Passage shown
In such a context, the kinetic parameters mentioned above (fraction of the observed population and diffusion coefficient of each of the states) can be inferred by fitting a model to the histogram of jump lengths derived from single particle data (SPT). In an histogram of jump lengths, several populations can overlap with various diffusion coefficients. The slow-moving fraction tends to show short displacements, possibly dominated by localization error while the fast-moving fraction shows bigger jumps. Such fractions can be estimated using adequate modeling.

Such model has to account for two extra parameters: localization error and particles moving out of focus.

Set tasks
A. Sum up the passage on jump-length histograms in two sentences.
B. According to the passage on jump-length histograms, which two extra parameters must the model account for?
C. Carry on the passage on jump-length histograms from the point where it stops.

Information provided
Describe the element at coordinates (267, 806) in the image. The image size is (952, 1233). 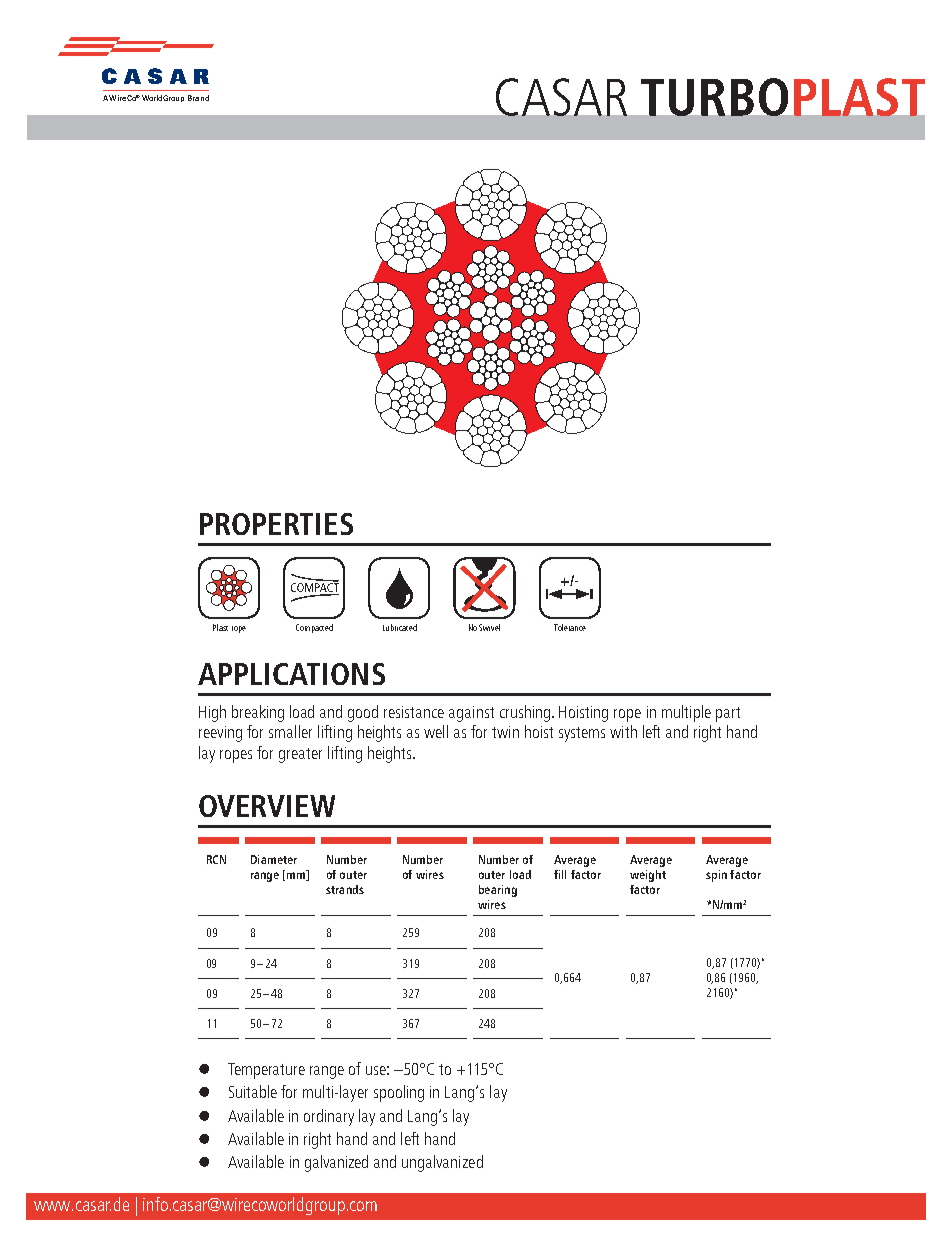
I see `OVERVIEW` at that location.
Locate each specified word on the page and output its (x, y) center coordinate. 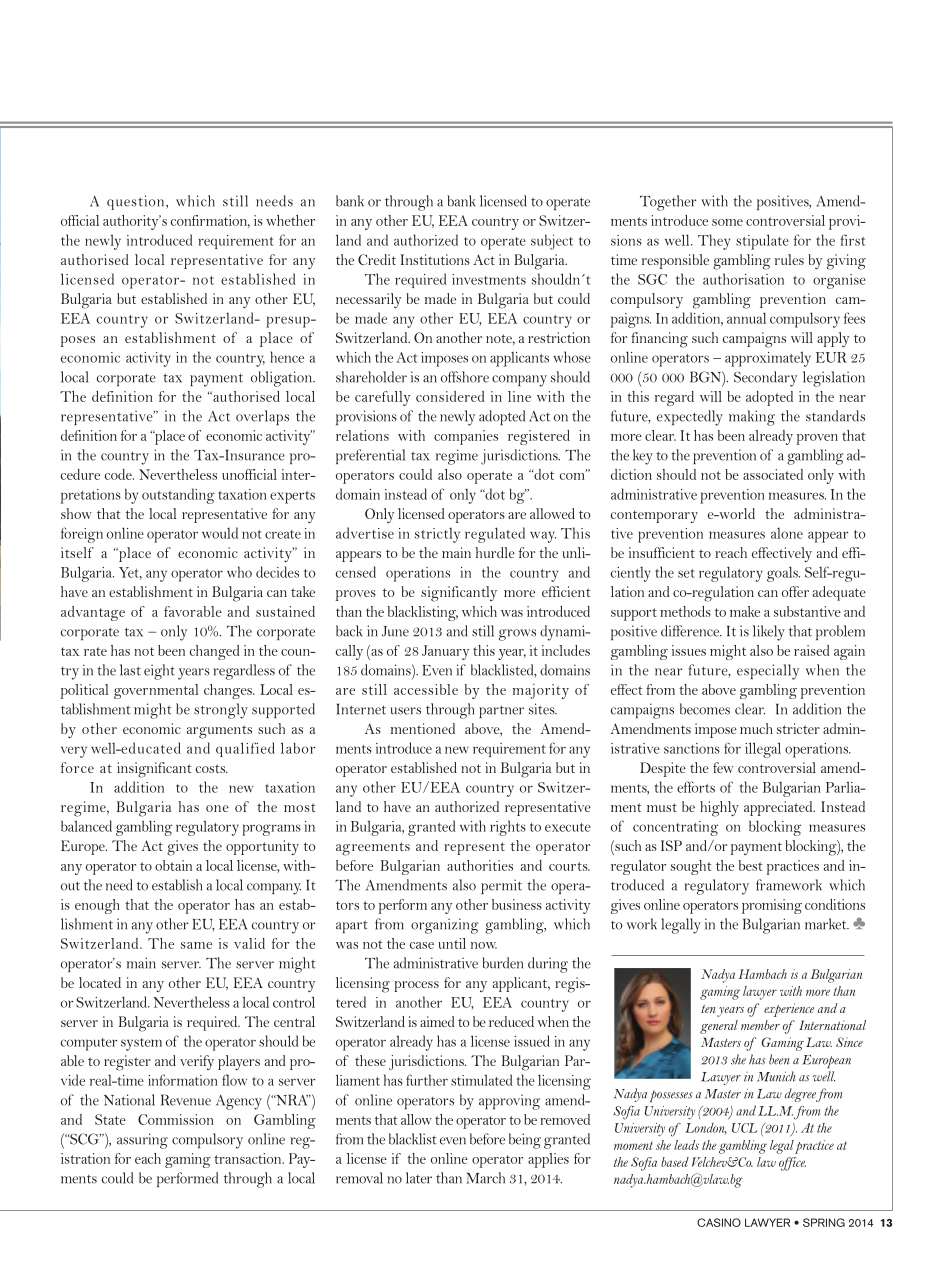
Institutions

Solved problems
A. The fraction of each state and its diffusion coefficient can be inferred by fitting a model to a histogram of jump lengths from single particle tracking data, where several populations may overlap: slow fractions show short displacements and fast fractions show bigger jumps. Such a model has to account for two extra parameters, localization error and particles moving out of focus.

B. Localization error and particles moving out of focus.

C.
Derivation of the two states kinetic model

The evolution over time of a concentration of particles located at the origin as a Dirac delta function and which follows free diffusion in two dimensions with a diffusion constant \(D\) can be described by a propagator (also known as Green’s function). Properly normalized, the probability of a particle starting at the origin ending up at a location \(r = (x,y)\) after a time delay, \(\Delta t\), is then given by:

$$P(r, \Delta t) = N \frac{r}{2D\Delta t}e^{-\frac{r^2}{4D\Delta t}}$$

Here, \(N\) is a normalization constant with units of length. In practice, this distribution is compared to binned data: we integrate this distribution over a small histogram bin window \(\Delta r\), to obtain a normalized distribution and to compare to the empirically measured distribution. For simplicity, we therefore leave out this normalization constant of subsequent expressions.

Furthermore, in practice, we are unable to determine the precise localization of a single molecule. Instead, it is associated with a certain localization error \(\sigma\). Correcting for localization errors is important because it will other- wise appear as if molecules move further between frames than they actually did. Thus, we obtain the following expression for the jump length distribution taking localization error, \(\sigma\), into account (Matsuoka et al., 2009)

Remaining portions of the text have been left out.